The case is so complex that both sides agreed to forgo a jury. The verdict and the amount of damages, if any, will be left to the presiding judge, Charles Gray, a former libel lawyer and a pillar of the legal establishment. Lipstadt is being defended by Richard Rampton, another star of the libel bar. Irving has represented himself -- partly, he says, because he cannot afford a lawyer and partly because "it is better to have a good historian on this case, even if he's a bad lawyer." The result has been a trial studded with long lectures, angry exchanges and bitter insults -- with Gray, in his periwig, black robe and red vest, growing increasingly vexed in the midst of it all. At one point, Irving looked out from the mountain of books, photos, maps and binders at his end of the courtroom and launched into a long exegesis on the ballpoint-pen markings found in the manuscript of Anne Frank's diary. Rampton stood up and complained: "Really, my lord, I really do think this is becoming the most frightful waste of time."

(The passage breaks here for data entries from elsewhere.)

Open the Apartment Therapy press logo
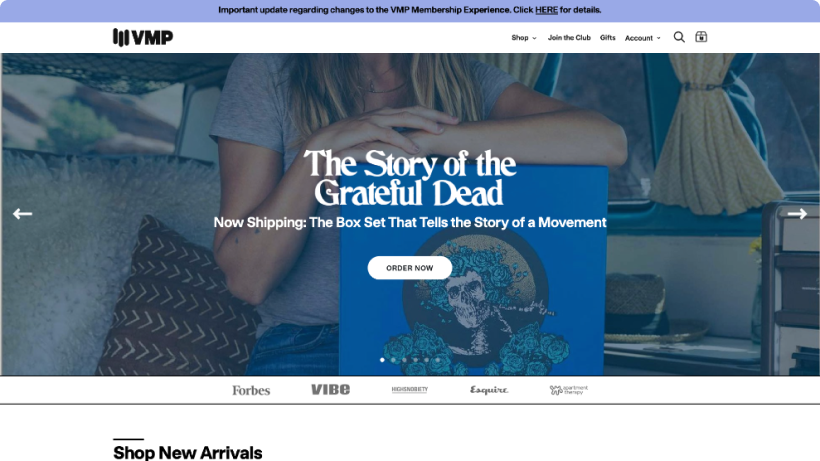820x461 pixels. point(568,390)
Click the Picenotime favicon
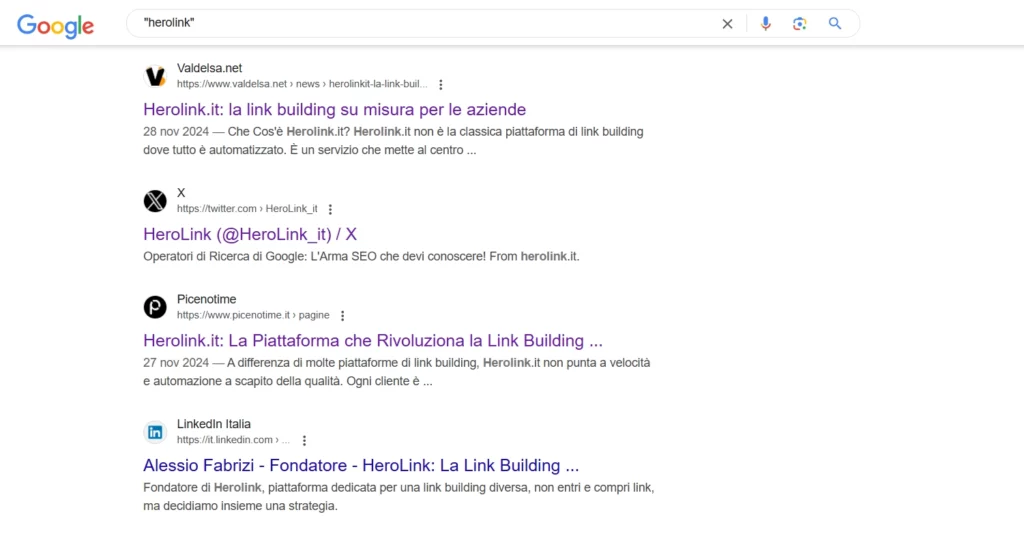 coord(155,307)
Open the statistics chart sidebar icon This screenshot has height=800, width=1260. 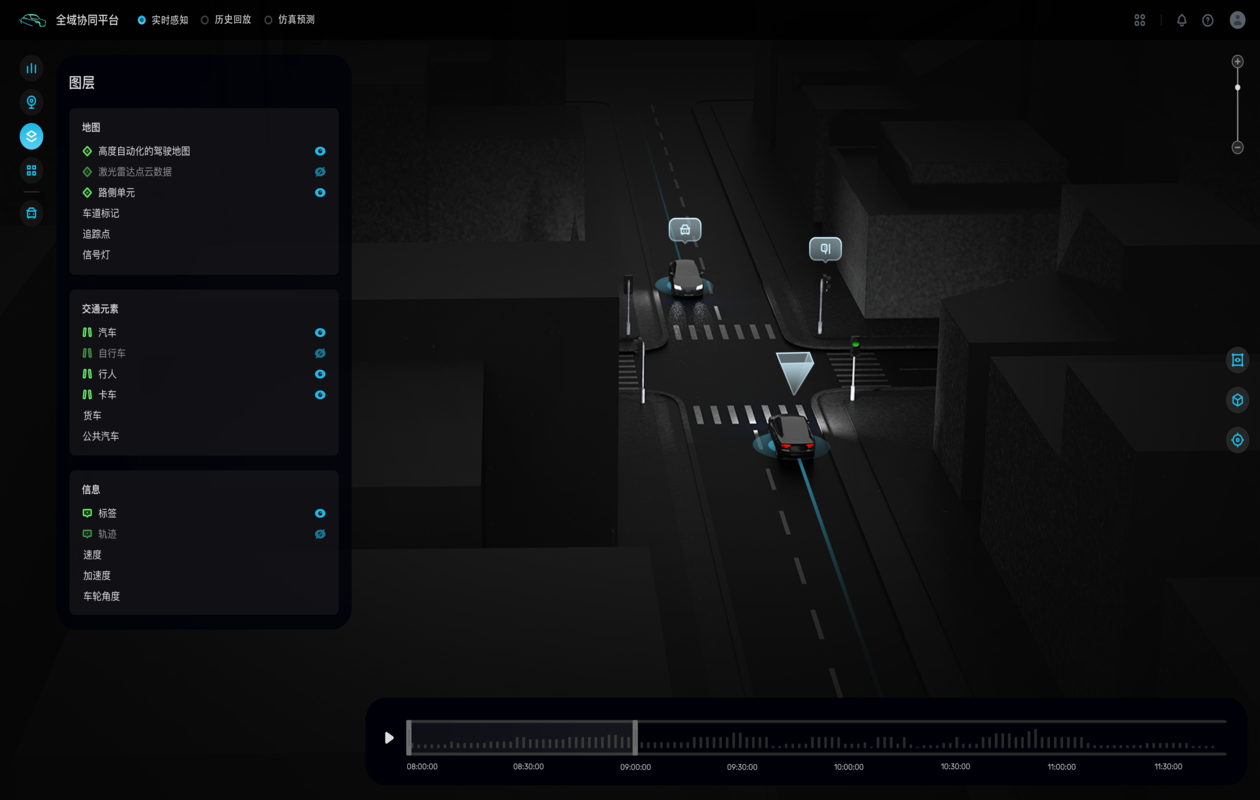coord(31,68)
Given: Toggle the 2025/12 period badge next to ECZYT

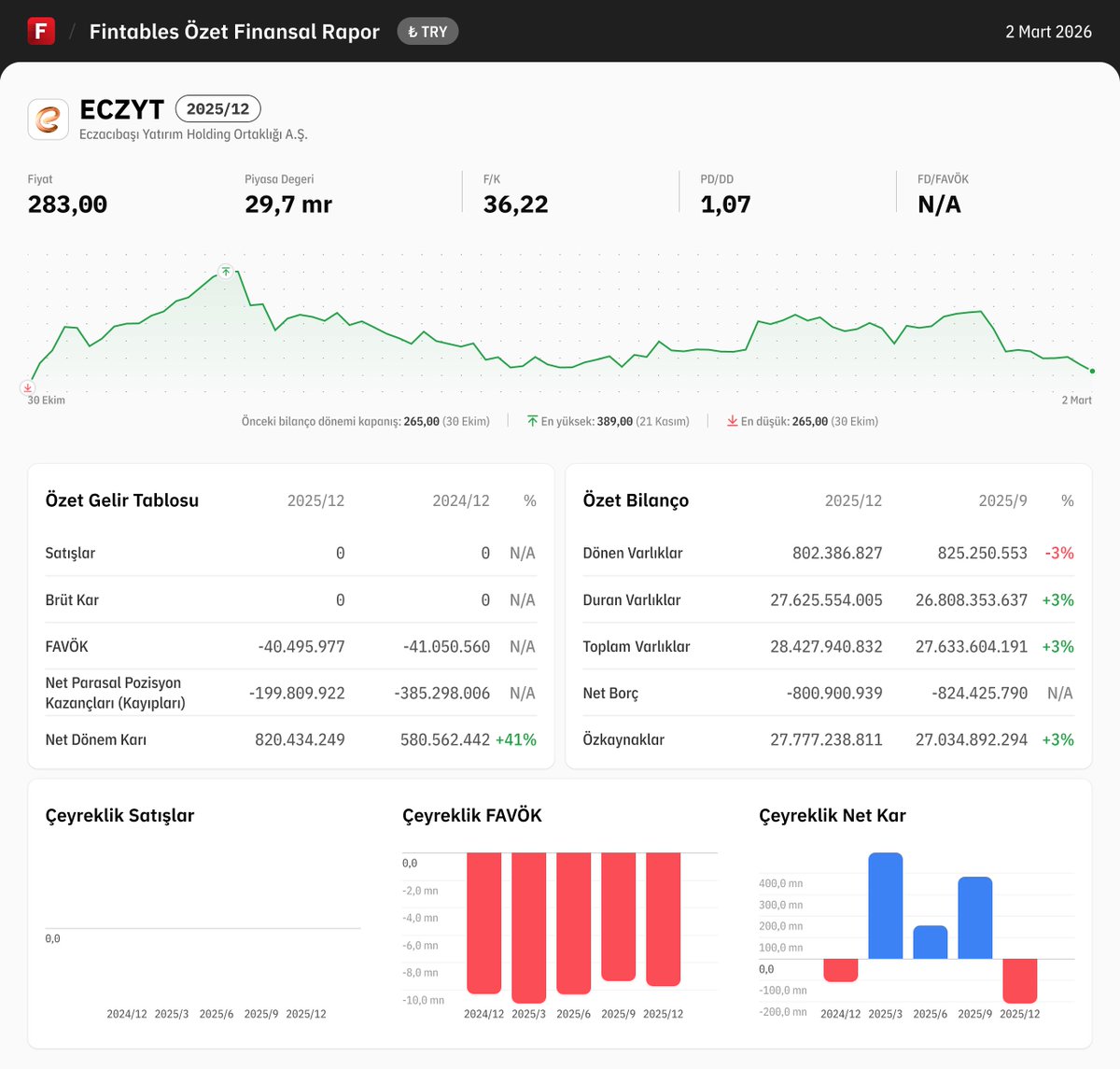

"Well," Gray responded, "at least this one is relevant."
For all the tedium, the two litigants appeared to be in their element. Lipstadt, a lively 52-year-old New Yorker, sat at the defense table with two laptops -- one loaded with evidentiary records she kept giving her lawyer and one for the book she is writing about the trial. "I would have loved to go in the witness box myself and take him on," she said, but "all the legal advice was against it. The hardest part for me was keeping silent." Irving, 62, enjoyed his lonely courtroom struggle. "You have the great relish of looking like David against Goliath," he said.
Even if Irving wins, it's difficult to imagine that any trial result could make up for the losses he has sustained in recent years. His books once earned him more than $100,000 a year, he says; now they are free on his Web site. His only invitations to lecture come from neo-Nazi and far-right groups. His twin brother changed his name to avoid the "Irving" taint.
Lipstadt says that regardless of the result she is sure she was right to fight the suit. "Oh, a lot of people told me to settle and get it over with," she says. "But what's in the settlement? How many gas chambers would you like me to settle for? What number of Jews killed should I agree to in the letter of apology? You have to stand up for the truth of what happened."